I always thought the the dial and button boxes were quite a neat idea, and I saw them used to great effect with CAD for zoom and pan operations. How well they were used was largely dependent on how much effort was put into installing it into the workstation (desk - not computer).
What you must remember was that this was an 80's designed system that looked its era, and should have been updated more frequently than it was. I can't remember how Sun 2 and 3 boxes looked at the time, but I'm sure that it was much less slick that the Sparc pizza boxes that appeared in the later.
Whilst it was possible to have async terminal and graphics head attached, it was not necessary. I had a 6150-135 fully populated with 24MB of memory (although it was only supposed to support 16) and 930MB of ESDI disk, with a Megapel adapter and 5081 model 1 17" display as my home UNIX system for several years.

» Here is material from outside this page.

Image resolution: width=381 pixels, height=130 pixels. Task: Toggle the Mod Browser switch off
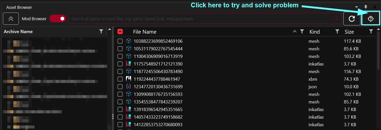pyautogui.click(x=57, y=19)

The version of AIX sucked more than a bit (it was a non-paging SVR2 port in the days of SVR3 and BSD4.3), and it was built on a hardware abstraction layer called the VRM which isolated AIX from the hardware (for disk and memory allocation [the VRM did the paging providing AIX with a larger address space than the available memory - possibly the first Hypervisor outside of a Mainframe environment] and serial port configuration, anyone else remember the minidisk and devices commands).
Boy, was it noisy, and the 5081 screen was sooooooo heavy (it had a lump of concrete in it to counterbalence the weight of the display tube). I gave it away to a computing museum (complete with a full set of 30ish install floppies and manuals) when I decided that Linux was a better way of having a UNIX-like OS in the house.